■ PROBLEM 1 ■
According to the cheaper-snapshots message, what policy did Markus Wanner keep in place for imessages?
■ PROBLEM 2 ■
Extend the cheaper-snapshots message past its final quoted sentence.

■ EXCERPTED PASSAGE ■

○ ○ ○ ○ ○

Re: cheaper snapshots redux

From: Robert Haas <robertmhaas(at)gmail(dot)com>
To: Markus Wanner <markus(at)bluegap(dot)ch>
Cc: Jim Nasby <jim(at)nasby(dot)net>, pgsql-hackers(at)postgresql(dot)org
Subject: Re: cheaper snapshots redux
Date: 2011-08-25 14:48:20
Message-ID: CA+Tgmobb3ZX1h5yQpVfR9ETvM63R8QpUJY72tZCjawYbndvYxg@mail.gmail.com
Views: Raw Message | Whole Thread | Download mbox | Resend email
Thread:
Lists: pgsql-hackers

On Thu, Aug 25, 2011 at 10:19 AM, Markus Wanner <markus(at)bluegap(dot)ch> wrote:
> Note, however, that for imessages, I've also had the policy in place
> that a backend *must* consume its message before sending any.  And that
> I took great care for all receivers to consume their messages as early
> as possible.  None the less, I kept incrementing the buffer size (to
> multiple megabytes) to make this work.  Maybe I'm overcautious because
> of that experience.

What's a typical message size for imessages?

>> - a handful of XIDs at most - because, on the average, transactions
>> are going to commit in *approximately* increasing XID order
>
> This assumption quickly turns false, if you happen to have just one
> long-running transaction, I think.  Or in general, if transaction
> duration varies a lot.

Well, one long-running transaction that only has a single XID is not
really a problem: the snapshot is still small. But one very old
transaction that also happens to have a large number of
subtransactions all of which have XIDs assigned might be a good way to
stress the system.

>> So the backend taking a snapshot only needs
>> to be able to copy < ~64 bytes of information from the ring buffer
>> before other backends write ~27k of data into that buffer, likely
>> requiring hundreds of other commits.
>
> You said earlier, that "only the latest snapshot" is required.  It takes
> only a single commit for such a snapshot to not be the latest anymore.
>
> Instead, if you keep around older snapshots for some time - as what your
> description here implies - readers are free to copy from those older
> snapshots while other backends are able to make progress concurrently
> (writers or readers of other snapshots).
>
> However, that either requires keeping track of readers of a certain
> snapshot (reference counting) or - as I understand your description -
> you simply invalidate all concurrent readers upon wrap-around, or something.

○ ○ ○ ○ ○

■ SUPPLIED MATERIAL ■
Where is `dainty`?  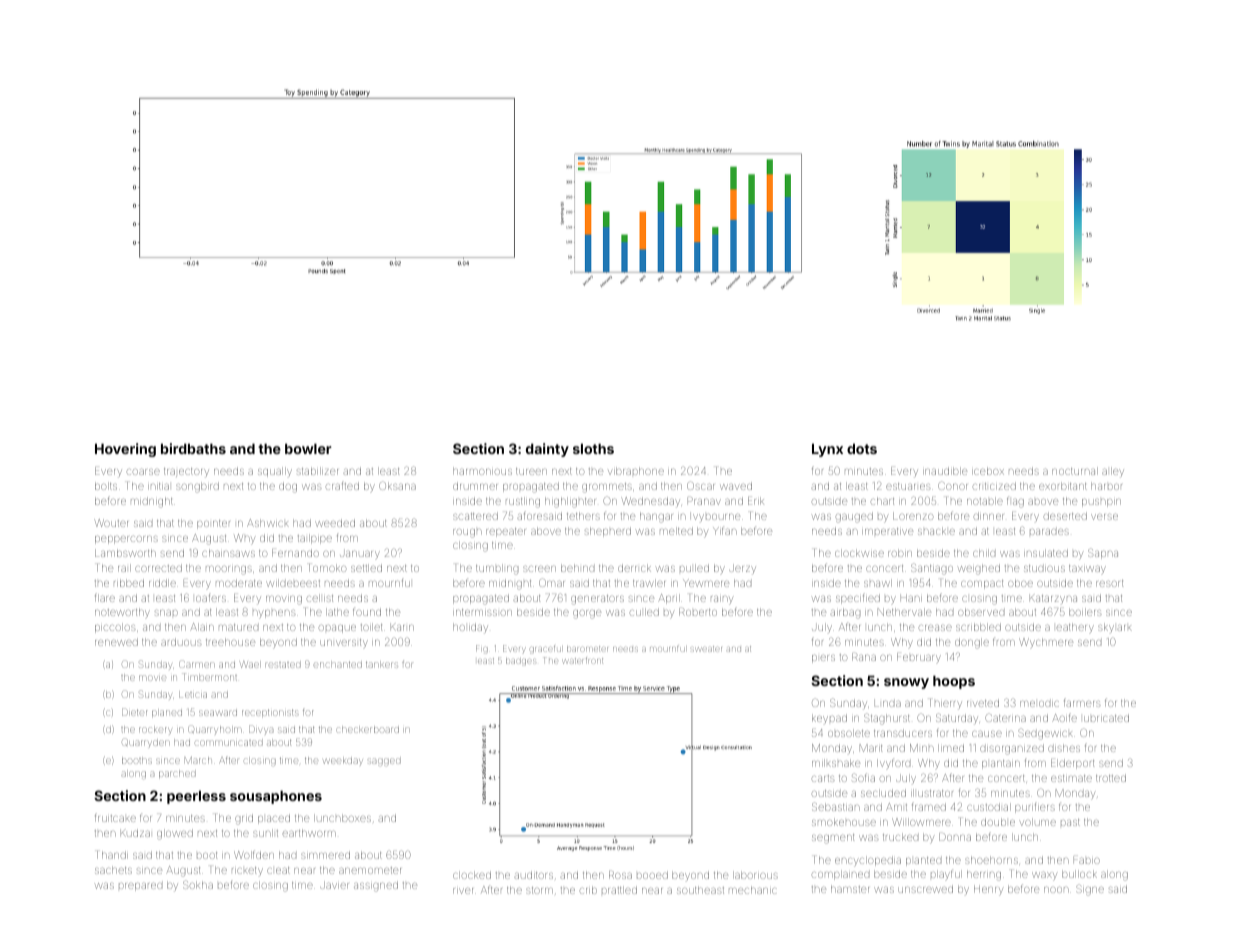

○ ○ ○ ○ ○

■ TASK OUTPUT 1 ■
A backend had to consume its message before sending any.

■ TASK OUTPUT 2 ■
Each reader decides which data he needs to copy from the buffer, and
then copies it, and then checks whether any of it got overwritten
before the copy was completed. So there's a lively possibility that
the snapshot that was current when the reader began copying it will no
longer be current by the time he finishes copying it, because a commit
has intervened. That's OK: it just means that, effectively, the
snapshot is taken at the moment the start and stop pointers are read,
and won't take into account any commits that happen later, which is
exactly what a snapshot is supposed to do anyway.

There is a hopefully quite small possibility that by the time the
reader finishes copying it so much new data will have been written to
the buffer that it will have wrapped around and clobbered the portion
the reader was interested in. That needs to be rare.

>> Now, as the size of the snapshot gets bigger, things will eventually
>> become less good.
>
> Also keep configurations with increased max_connections in mind.  With
> that, we not only the snapshots get bigger, but more processes have to
> share CPU time, on avg. making memcpy slower for a single process.

Right. I'm imagining making the default buffer size proportional to
max_connections.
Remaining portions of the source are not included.